= Beginning of Section =

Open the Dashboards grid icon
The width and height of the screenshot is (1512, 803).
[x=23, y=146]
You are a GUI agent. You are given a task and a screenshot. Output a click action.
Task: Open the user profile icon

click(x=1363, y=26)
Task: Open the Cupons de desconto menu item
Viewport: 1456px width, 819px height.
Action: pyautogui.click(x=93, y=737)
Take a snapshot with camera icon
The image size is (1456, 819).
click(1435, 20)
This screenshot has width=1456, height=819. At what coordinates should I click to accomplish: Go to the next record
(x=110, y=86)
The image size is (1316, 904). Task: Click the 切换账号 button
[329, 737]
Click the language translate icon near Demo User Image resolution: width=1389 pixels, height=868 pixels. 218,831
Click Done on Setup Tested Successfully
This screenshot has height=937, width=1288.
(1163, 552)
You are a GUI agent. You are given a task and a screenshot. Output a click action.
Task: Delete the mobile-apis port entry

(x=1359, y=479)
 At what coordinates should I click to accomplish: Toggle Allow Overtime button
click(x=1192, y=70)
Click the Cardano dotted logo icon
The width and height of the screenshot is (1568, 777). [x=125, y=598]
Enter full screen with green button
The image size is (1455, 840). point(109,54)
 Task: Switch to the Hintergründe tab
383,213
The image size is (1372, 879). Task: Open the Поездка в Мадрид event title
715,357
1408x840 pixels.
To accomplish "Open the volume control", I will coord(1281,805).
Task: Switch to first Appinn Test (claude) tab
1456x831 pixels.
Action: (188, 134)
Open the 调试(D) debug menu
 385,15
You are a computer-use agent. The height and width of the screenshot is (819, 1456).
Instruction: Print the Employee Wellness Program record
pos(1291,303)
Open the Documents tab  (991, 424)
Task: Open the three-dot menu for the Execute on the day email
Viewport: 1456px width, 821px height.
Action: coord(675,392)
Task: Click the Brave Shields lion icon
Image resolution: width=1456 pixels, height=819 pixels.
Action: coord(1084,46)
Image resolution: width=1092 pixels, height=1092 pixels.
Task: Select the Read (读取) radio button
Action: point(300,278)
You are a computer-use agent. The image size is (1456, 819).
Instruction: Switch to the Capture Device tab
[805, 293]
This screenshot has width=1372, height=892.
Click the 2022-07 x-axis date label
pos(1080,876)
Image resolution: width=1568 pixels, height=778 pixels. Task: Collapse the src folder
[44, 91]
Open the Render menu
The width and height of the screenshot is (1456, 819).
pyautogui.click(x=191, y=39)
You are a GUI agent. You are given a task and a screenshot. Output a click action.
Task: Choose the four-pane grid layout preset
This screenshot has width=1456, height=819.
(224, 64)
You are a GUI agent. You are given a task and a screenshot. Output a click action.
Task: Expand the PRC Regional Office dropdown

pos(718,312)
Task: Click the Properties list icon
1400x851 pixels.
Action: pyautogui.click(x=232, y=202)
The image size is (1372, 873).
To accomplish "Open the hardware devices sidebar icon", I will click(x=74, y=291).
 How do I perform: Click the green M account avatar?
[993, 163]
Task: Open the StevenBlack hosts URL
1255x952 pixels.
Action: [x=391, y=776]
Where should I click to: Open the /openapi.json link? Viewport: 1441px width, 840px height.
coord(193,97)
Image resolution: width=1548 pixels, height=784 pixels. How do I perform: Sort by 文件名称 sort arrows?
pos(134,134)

= End of Section =

What the task asks - Looking at the data above, show all lines where the word "computer" occurs.

Worked solution -
You are a computer-use agent. The height and width of the screenshot is (819, 1456).
You are a computer-use agent. The image size is (1456, 819).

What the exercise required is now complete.